Ballerinas are in a never-ending pursuit of perfection, which helps kids develop a culture of constant self-improvement. Mastering ballet moves was about repetition, feedback, experimentation and discipline. Hours of training push you to the limit, but that’s the only way to master movements and a minor obstacle in the pleasant journey of dancing.
Make it memorable. Communicate.
You have to “take over the stage”, or how we say it in communications, “give them something they will remember”. Nobody remembers a well-rehearsed and mechanically repeated move. Dance is a way of communicating a feeling, which also means you need to be vulnerable to be able to pass on emotions to a faceless crowd.
Being a role model to the youngest. Even if you don’t feel ready for it.
I remember being a 10-year-old asked to “look after the youngest” before and after their dance. Although my mission there was just to make sure they behaved and showed up at stage on time, they’d ask me for advice, to show them moves they didn’t know yet and how I managed to craft them, and thongs they struggled with. People at all levels want to see what the future looks like, and if it is exciting up there.
What to do when S**t happens? Keep dancing.
Music may fail, your shoes may break, or your costume may fall apart. So is in life and in business. Things often go out of plan. In tech businesses we say it’s the difference between front-end and back-end – what your users don’t see. But the show must go on!
Don’t try to outshine – dance with your group.
Ballerinas are carefully ordered on queue by height, and the first person on any line is always the pace setter. Meaning that if they get it wrong, you follow it, because it looks better to do it wrong but together than right all by yourself.
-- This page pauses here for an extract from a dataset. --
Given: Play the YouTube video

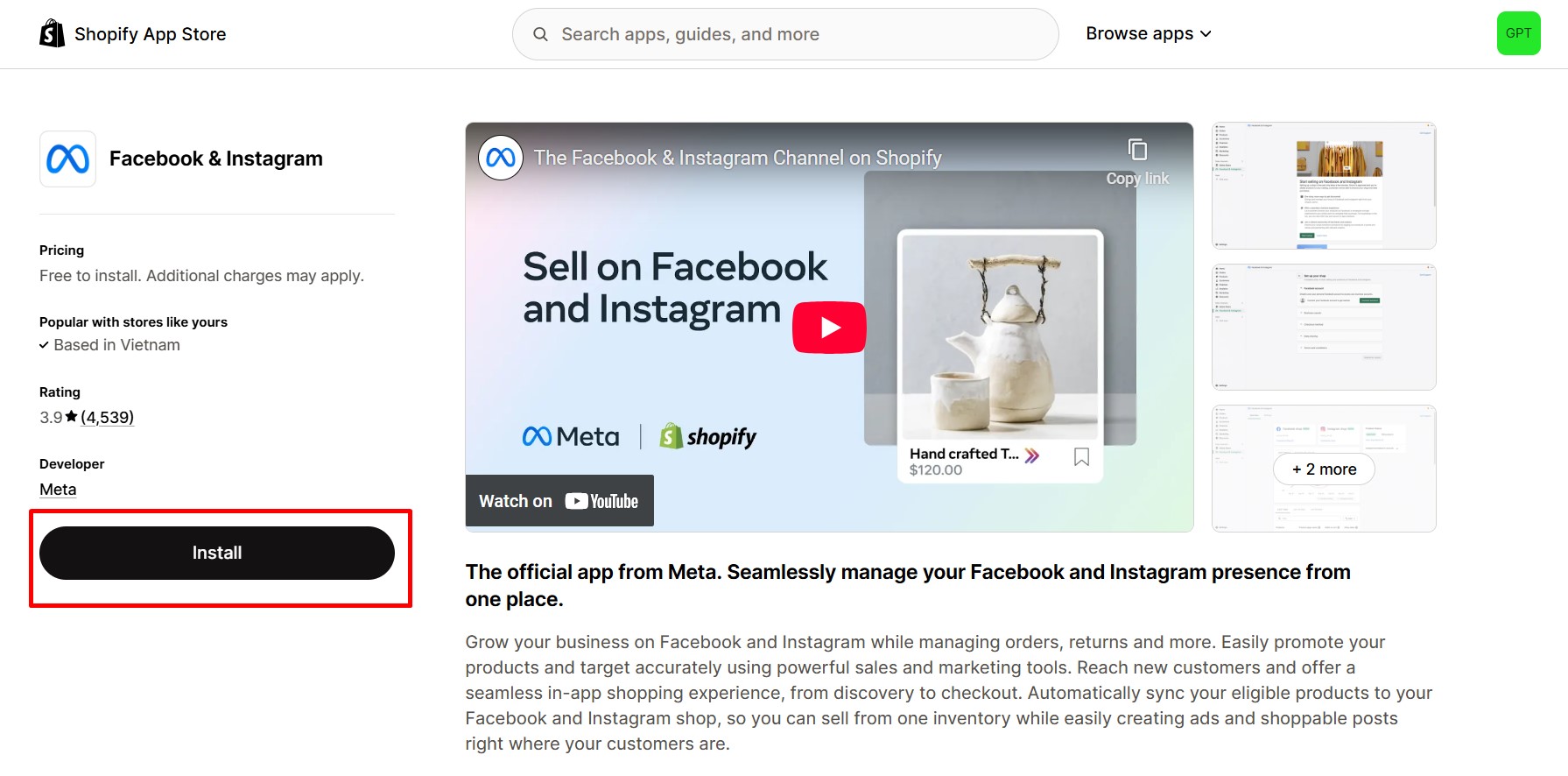Looking at the screenshot, I should pyautogui.click(x=828, y=328).
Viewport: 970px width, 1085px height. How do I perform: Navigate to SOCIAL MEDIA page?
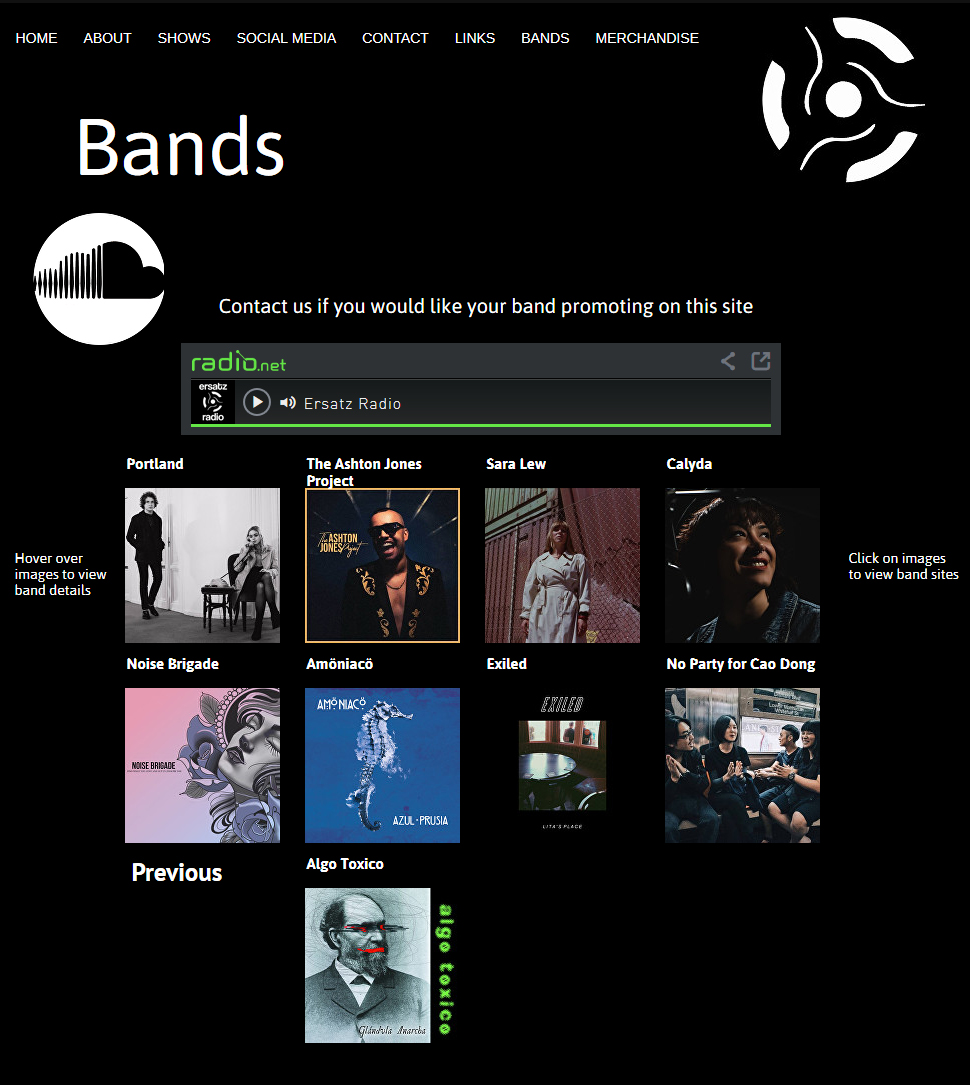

Learning how to deal with pain.
Some of the best things we want to achieve in life involve getting through pain, be it physical or emotional. In ballet, we learn that pain is a temporary (but necessary) stage to achieving your end goals. We bleed in our shoes at times, we may have cramps on the show day, we have sore muscles from excess training. I remember teachers kicking our arms to check the strength of our posture. I remember casual stretching lessons where we sat on each other for additional stretch – you runners let me know when you grow balls to do it. And we get through it without a scream.
Enjoy your journey. It’s all for the passion.
Unlike the sports world, ballerinas do not usually get gorgeous paychecks. Not when you’re a beginner, and probably not ever. “So there’s a lot of sweat, a lot of sore muscles, sometimes blood, but no prize?”. Not really. I can only remember the notion of “making an effort to exercise” in my post ballet years. Back then, I was doing something I loved, something that always cheered me up whilst challenging me, so I never had to make a conscious effort and the smile on my face was natural. Because I loved every single minute of it. Don’t they say choose a job you love and you’ll never have to work a single day in your life?
You don’t control everything – and that’s okay.
After my ballet years, I joined Latin dances and learning how to dance with a partner was a whole new challenge. In most Latin dances, you respond to your partner’s moves, and you have no idea of what’s about to happen. So, you need to learn to let it go. After 12 years of joyful but scripted dancing, a lot of the skills I learned in ballet still applied and made me a fast learner, but I needed to learn new tricks, including learning how to lose control. In business, we are constantly talking about the need to upskill people, keep training executives, learning new leadership methodologies (which nowadays shifted from giving orders to empowering people). I guess we dancers already enjoy that flexibility from our training journeys.
In summary there is much to learn from dancing and the arts in business. It would be tempting to make a sweeping statement that as the business world has been so male dominated it follows that the terminology is filled with sports references. It’s probably more complicated than that – but it’s certainly worth thinking about when considering how you engage a diverse team or audience with your message and which references they carry out from their personal lives to the working life. The so famous leadership lessons from sports can – and are usually – learned also elsewhere, just depends on how perceptive the listener was, as well as eager to put it into practice.